Ken Sipe
Gateway Software Symposium
St. Louis · April 6 - 7, 2018
Cloud Architect & Tech Leader
Ken is a distributed application engineer. Ken has worked with Fortune 500 companies to small startups in the roles of developer, designer, application architect and enterprise architect. Ken's current focus is on containers, container orchestration, high scale micro-service design and continuous delivery systems.

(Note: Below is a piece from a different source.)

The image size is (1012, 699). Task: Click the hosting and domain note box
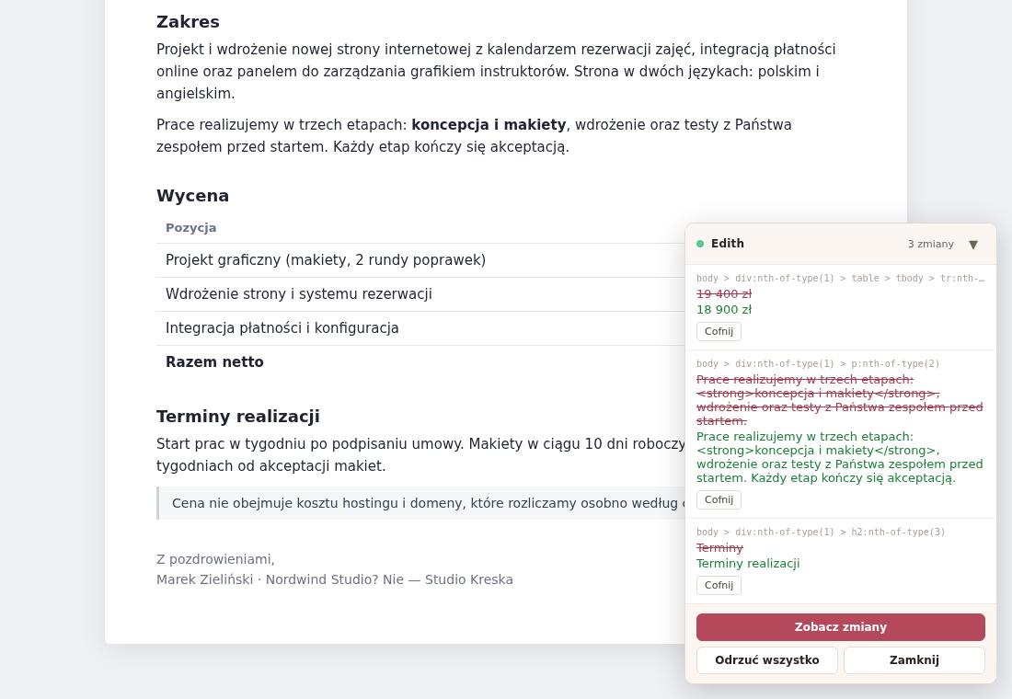coord(421,503)
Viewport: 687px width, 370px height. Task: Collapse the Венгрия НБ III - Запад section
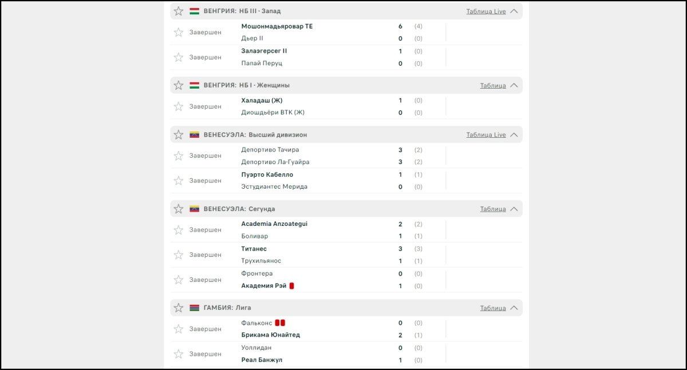[514, 11]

Ken is an international speaker on the subject of software engineering speaking at conferences such as JavaOne, JavaZone, Great Indian Developer Summit (GIDS), and The Strange Loop. He is a regular speaker with NFJS where he is best known for his architecture and security hacking talks. In 2009, Ken was honored by being awarded the JavaOne Rockstar Award at JavaOne in SF, California and the JavaZone Rockstar Award at JavaZone in Oslo, Norway as the top ranked speaker.
Presentations
Introduction to Container Orchestration
There are lots of questions on how to get Docker applications into a production environment. This is the session to discussion the options along with pros and cons.
Docker in Production
There is no question that Docker has the attention of the majority of developers. It is clearly easy and better to isolate applications and their dependencies in the docker image and container runtime. Less easy and obvious is how to manage these container in a production environment. This session will be lead by a speaker that has been running docker in production since pre-1.0 days and works with dozens of companies that do the same.
Kubernetes Deep Dive
In the container orchestration space, one of the top contenders is Kubernetes (K8S). This session will go into detail of each component in Kubernetes along with how to use it. Anyone attending this session should be able to easy get stated with K8S and have an understanding of what they would need to do to their application to enable it to be K8S friendly.
Java 9 Memory and GC
So your server is having issues? memory? Connections? Limited response? Is the first solution to bounce the server? Perhaps change some VM flags or add some logging? In todays Java 9 world, with its superior runtime monitoring and management capabilities the reasons to the bounce the server have been greatly reduced.
Are you Mocking Me (with Spock)
Spock is a groovy based testing framework that leverages all the “best practices” of the last several years taking advantage of many of the development experience of the industry. So combine Junit, BDD, RSpec, Groovy and Vulcans… and you get Spock!
There are 3 tools I use on every Java project I control… this is one of them and with good reason.